MILLIONS OF American GIs just back from World War II wasted little time in 1946 getting married, settling down and raising families -- a rush of new responsibilities that left the parents bewildered about the best way to handle child-rearing. That's why they eagerly embraced the common-sense teachings Dr. Benjamin M. Spock.
Indeed Dr. Spock, who died Sunday at 94, was both a household word and the proxy pediatrician for that huge bulge in the nation's population known as baby boomers -- the surge of children conceived by returning GIs. He gave young couples reassurance and sound guidance on child-rearing that became the bible to a generation of moms and dads.
Fifty million copies of his "Baby and Child Care," in 30 languages, have been sold. A seventh edition comes out in May. It can be argued that Dr. Spock, more than anyone, sparked a revolution in how children were raised, turning baby-boom parents away from the strict discipline and prudish standards of their own parents and grandparents in favor of a more flexible approach that stresses plenty of love, caring and attention for children.
Today, the Spock style of child-rearing remains very much in vogue. There was a period during the Vietnam War when Dr. Spock was blamed by conservatives for the rebelliousness of the baby boomers as exhibited in the hippie and anti-war movements. He was dubbed the "father of permissiveness" and denounced by Vice President Spiro T. Agnew.
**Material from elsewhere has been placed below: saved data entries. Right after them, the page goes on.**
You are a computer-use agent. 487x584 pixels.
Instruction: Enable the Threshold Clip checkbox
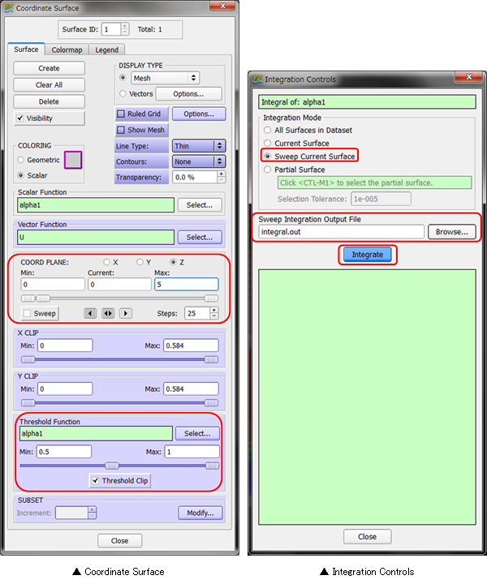pos(97,481)
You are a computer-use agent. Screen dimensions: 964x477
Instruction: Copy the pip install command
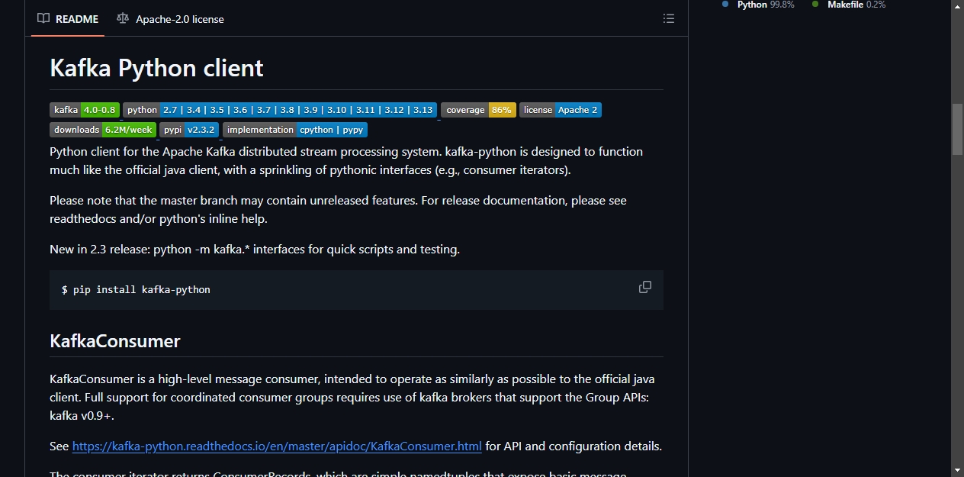(x=645, y=287)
But time has proved that judgment wrong. Baby boomers grew out of that restless phase, settled down and became responsible parents for another generation of children. Things worked out just fine.
Through it all, Dr. Spock's sage advice -- don't be afraid to show love for your kids, trust your judgment on how to cope with parenthood, respect your kids but give them firm leadership -- remained a mainstay. It is still a guiding light for young adults -- who are raising the grandchildren of those baby boomers. It would make Dr. Spock proud.